Required tasks:
[a] Answer these questions from the blog post about the writer's 2018 film-watching resolutions, one answer per line:
(i) How many films in total does the writer hope to watch this year?
(ii) At least how many of the new watches are to be films directed by women?
(iii) On what date did the writer watch Children of Men?
[b] In the blog post about the writer's 2018 film-watching resolutions, the writer describes Children of Men with the word "so". List every quality that the word introduces.
[c] Pick up the blog post about the writer's 2018 film-watching resolutions after its final sentence, and write the next part.

Excerpted text:
"""

2018 – 100 New Watches

So as mentioned on my Twitter, I’ve set myself a couple of New Year’s resolutions, and of course they’re all movie themed!

My main aim is to watch 100 films that I have never seen before, with a couple of stipulations:

  • This won’t include new releases at the cinema – those will go towards my grand target of trying to watch 365 films in total this year!
  • At least 25 of these new watches will be films directed by women.

This page may change over the year, but for now I’ll be doing some mini reviews for my 100 new watches; you’ll find the most recent at the top and the oldest at the bottom. Do stay tuned and watch this space however…things might change! 

#6 Children of Men (2006) (Watched 08/01/18)
Wow. I’m annoyed that I am only just watching this film for the first time now. It’s so simple, so crushingly naturalistic, and so chilling. For a dystopian future there are far too many frightening parallels in terms of many people’s current views on immigration and refugees that really resonated. It is ultimately though, a story of hope and survival with terrific performances and a final shot that will stay with me for a long time. Amazing film.

"""

Supplied material:
"""

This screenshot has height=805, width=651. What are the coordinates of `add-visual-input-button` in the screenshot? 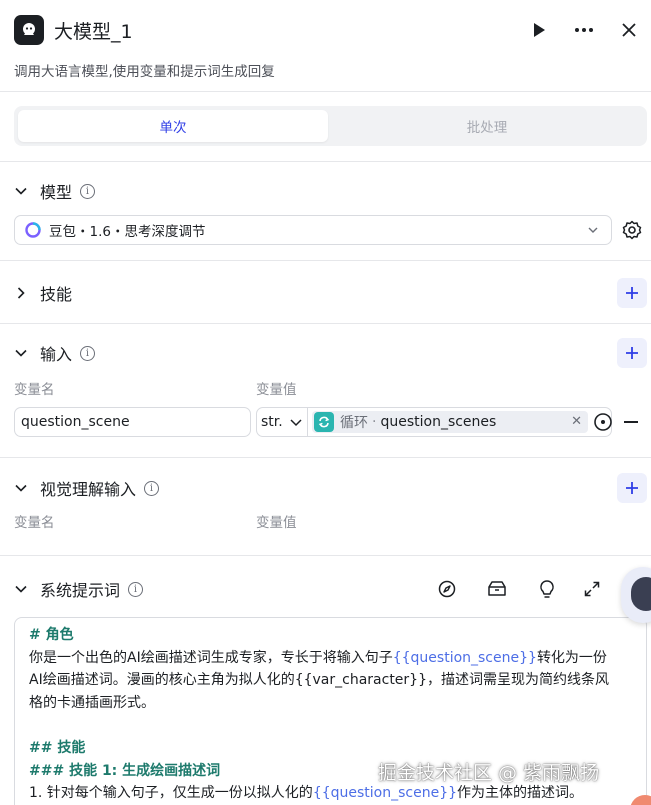 It's located at (632, 488).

"""

Written answers:
[a]
(i) 365
(ii) 25
(iii) 08/01/18

[b]
- simple
- crushingly naturalistic
- chilling

[c]
#5 Office Space (1999) (Watched 07/01/18)
Yeeaahhh I’m going to have to go right ahead and disagree with the positive reviews for this film. It’s not terrible, it does have some funny moments for sure, but relatable workplace comedies have been done so much better since, and the severe lack of well-rounded female characters in this one let’s it down. It’s fine, but that’s about it.

#4 Certain Women (2016) (Watched 07/01/18)
Quiet, contemplative and considered character study about 4 women in the forgotten part of America. The gorgeously bleak landscapes lend themselves well to this reflective and meditative film, and whilst there is a certain disconnect to the individual stories, the focus on the women themselves ensures this film is nothing short of captivating.

#3 Selma (2014) (Watched 06/01/18)
A powerful, important and timely film focusing on a perhaps lesser known part of Martin Luther King’s life. Anchored by a career best performance from David Oyelowo, DuVernay’s direction is intimate and personal, managing to avoid too many biopic cliches, and never compromising the important subject matter. Hopefully there’ll be a day when this film won’t seem at all relevant to our current world and we can marvel at how far we’ve come; until then though this film remains as vital as ever.

#2 An American in Paris (1951) (Watched 06/01/18)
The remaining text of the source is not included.